For two events the formula to use is (from Wikipedia http://en.wikipedia.org/wiki/Inclusion%E2%80%93exclusion_principle#In_probability) :

$$P(A_1\cup A_2)=P(A_1)+P(A_2)-P(A_1\cap A_2) $$.

For three events :

$$ P(A_1\cup A_2\cup A_3)=P(A_1)+P(A_2)+P(A_3) -P(A_1\cap A_2)-P(A_1\cap A_3)-P(A_2\cap A_3)+P(A_1\cap A_2\cap A_3) $$

For n events :

$$ P\biggl(\bigcup_{i=1}^n A_i\biggr) {} =\sum_{i=1}^n P(A_i) -\sum_{i<j}P(A_i\cap A_j) \qquad+\sum_{i<j<k}P(A_i\cap A_j\cap A_k)- \cdots\ +(-1)^{n-1}\, P\biggl(\bigcap_{i=1}^n A_i\biggr) $$

The latter contains a very large number of terms, making it hard to compute. So I thought it might be possible to use a trick. If this works, I am surely not the first one to come up with this.

The idea, illustrated on 4-event example, is $$ P( A_1 \cup A_2 \cup A_3 \cup A_4 ) $$ is equivalent to $$ P( (A_1 \cup A_2) \cup (A_3 \cup A_4) )$$ is equivalent to $$ P( A_1 \cup A_2) + P( A_3 \cup A_4) - P( A_1 \cup A_2) * P( A_3 \cup A_4) $$ .

The 2-event unions can be computed by the formula above.

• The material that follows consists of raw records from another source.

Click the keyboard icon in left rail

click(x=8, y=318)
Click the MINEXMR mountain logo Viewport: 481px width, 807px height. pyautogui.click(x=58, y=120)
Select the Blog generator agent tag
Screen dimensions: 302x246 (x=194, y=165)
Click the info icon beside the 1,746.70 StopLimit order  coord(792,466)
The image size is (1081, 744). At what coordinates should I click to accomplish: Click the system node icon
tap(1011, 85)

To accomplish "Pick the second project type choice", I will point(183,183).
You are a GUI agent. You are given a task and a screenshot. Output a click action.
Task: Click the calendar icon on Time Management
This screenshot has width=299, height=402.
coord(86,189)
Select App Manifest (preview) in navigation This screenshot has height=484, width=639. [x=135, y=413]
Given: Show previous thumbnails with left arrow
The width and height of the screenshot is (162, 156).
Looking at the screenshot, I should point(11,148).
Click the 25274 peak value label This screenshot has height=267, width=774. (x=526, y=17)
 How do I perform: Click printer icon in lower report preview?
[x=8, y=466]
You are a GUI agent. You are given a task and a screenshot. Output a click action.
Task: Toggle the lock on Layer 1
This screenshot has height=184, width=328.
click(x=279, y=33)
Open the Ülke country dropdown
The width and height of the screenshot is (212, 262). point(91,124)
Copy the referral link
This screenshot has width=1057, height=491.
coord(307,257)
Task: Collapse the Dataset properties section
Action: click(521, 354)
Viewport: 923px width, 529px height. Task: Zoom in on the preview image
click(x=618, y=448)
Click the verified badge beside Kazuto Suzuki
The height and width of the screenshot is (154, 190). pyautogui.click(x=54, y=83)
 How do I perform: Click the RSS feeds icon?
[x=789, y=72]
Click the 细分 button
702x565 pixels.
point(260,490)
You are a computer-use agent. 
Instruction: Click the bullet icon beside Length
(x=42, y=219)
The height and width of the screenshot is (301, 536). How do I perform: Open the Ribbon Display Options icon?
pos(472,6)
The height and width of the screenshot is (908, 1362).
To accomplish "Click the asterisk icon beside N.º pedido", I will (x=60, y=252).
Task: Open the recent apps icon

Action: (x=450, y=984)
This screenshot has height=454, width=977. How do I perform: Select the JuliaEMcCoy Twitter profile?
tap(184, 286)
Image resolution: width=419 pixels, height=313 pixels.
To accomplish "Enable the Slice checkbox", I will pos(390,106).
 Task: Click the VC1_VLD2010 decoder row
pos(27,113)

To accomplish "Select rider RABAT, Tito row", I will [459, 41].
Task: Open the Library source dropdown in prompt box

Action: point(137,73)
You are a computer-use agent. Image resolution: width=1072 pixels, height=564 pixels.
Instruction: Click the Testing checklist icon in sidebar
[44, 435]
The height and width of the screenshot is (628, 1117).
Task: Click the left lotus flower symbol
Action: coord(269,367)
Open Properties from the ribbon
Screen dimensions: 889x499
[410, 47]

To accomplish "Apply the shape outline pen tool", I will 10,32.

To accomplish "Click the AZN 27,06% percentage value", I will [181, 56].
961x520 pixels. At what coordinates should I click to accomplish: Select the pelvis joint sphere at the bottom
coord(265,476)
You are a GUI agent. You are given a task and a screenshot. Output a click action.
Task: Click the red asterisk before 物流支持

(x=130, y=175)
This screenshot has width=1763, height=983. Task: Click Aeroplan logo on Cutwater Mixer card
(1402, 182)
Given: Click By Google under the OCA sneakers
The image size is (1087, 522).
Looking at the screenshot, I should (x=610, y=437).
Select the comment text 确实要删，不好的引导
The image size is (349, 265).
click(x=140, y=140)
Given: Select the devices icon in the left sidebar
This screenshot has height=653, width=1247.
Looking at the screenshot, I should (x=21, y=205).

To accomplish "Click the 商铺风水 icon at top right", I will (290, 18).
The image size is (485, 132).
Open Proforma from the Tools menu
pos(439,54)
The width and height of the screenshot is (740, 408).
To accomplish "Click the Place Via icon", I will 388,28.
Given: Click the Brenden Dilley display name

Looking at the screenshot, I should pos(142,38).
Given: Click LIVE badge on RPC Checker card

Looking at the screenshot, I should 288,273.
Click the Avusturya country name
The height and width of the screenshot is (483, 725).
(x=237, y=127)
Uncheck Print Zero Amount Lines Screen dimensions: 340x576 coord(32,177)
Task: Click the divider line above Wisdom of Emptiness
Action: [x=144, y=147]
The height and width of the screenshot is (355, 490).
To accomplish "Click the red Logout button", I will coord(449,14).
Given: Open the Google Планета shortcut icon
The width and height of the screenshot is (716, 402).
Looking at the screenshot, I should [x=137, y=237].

This can be applied to $n$ events also. The algorithm always unifies 2 events to a new event, which is then combined with another unified event. So each step reduces the number of events to $n/2$ or $n/2+1$ if $n$ is odd. The procedure is repeated until a single union probability remains.

This makes it possible to reduce the required computational steps to $ O(log n) $ (or something like that).

I have tested this by numerically comparing the results of the procedure for 3 events and 4 events. It seems to work.

So my questions are: Is this wrong? And is there any literature reference on this approach?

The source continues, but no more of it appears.